§ Trecho citado

<<<<

Porém, parece claro que, mesmo nesses casos, os pais professores compartilhavam de todo o processo, ainda que fosse nos bastidores. Embora, em algumas famílias, o acompanhamento fosse compartilhado pelos pais e mães, no caso da escolarização nas séries mais avançadas (ensino médio), que demandava um maior conhecimento científico/escolar e pedagógico, era o pai professor que se incumbia do trabalho de acompanhar as lições de casa. E, na família do pai professor Pedro, a tarefa de acompanhamento das atividades escolares era realizada exclusivamente pelo pai professor. Os seus depoimentos indicaram que as informações que o pai professor possuía sobre a escola e os professores orientavam os modos de acompanhamento nas tarefas escolares da filha, e o pai utilizava conhecimentos pedagógicos para exigir que ela fosse acompanhada na escola, pelos professores, em suas dificuldades.

>>>>

§ Conteúdo dos dados
<<<<

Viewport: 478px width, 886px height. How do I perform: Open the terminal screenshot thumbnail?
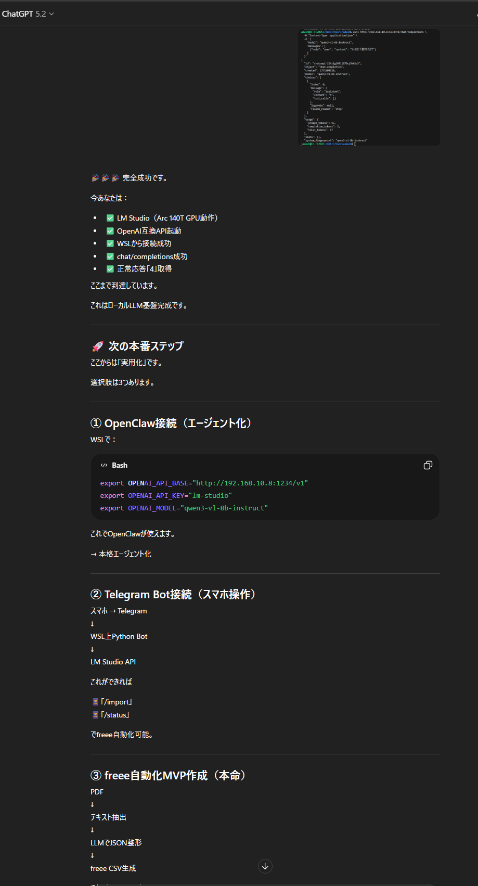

>>>>

§ Instruções das tarefas
• a. Segundo o trecho citado, quem realizava a tarefa de acompanhamento das atividades escolares na família do pai professor Pedro?
• b. Copie literalmente a parte do trecho citado que vai de "Porém, parece claro" até "em suas dificuldades.", inclusive.

§ Respostas das tarefas
• a. Exclusivamente o pai professor.

• b.
Porém, parece claro que, mesmo nesses casos, os pais professores compartilhavam de todo o processo, ainda que fosse nos bastidores. Embora, em algumas famílias, o acompanhamento fosse compartilhado pelos pais e mães, no caso da escolarização nas séries mais avançadas (ensino médio), que demandava um maior conhecimento científico/escolar e pedagógico, era o pai professor que se incumbia do trabalho de acompanhar as lições de casa. E, na família do pai professor Pedro, a tarefa de acompanhamento das atividades escolares era realizada exclusivamente pelo pai professor. Os seus depoimentos indicaram que as informações que o pai professor possuía sobre a escola e os professores orientavam os modos de acompanhamento nas tarefas escolares da filha, e o pai utilizava conhecimentos pedagógicos para exigir que ela fosse acompanhada na escola, pelos professores, em suas dificuldades.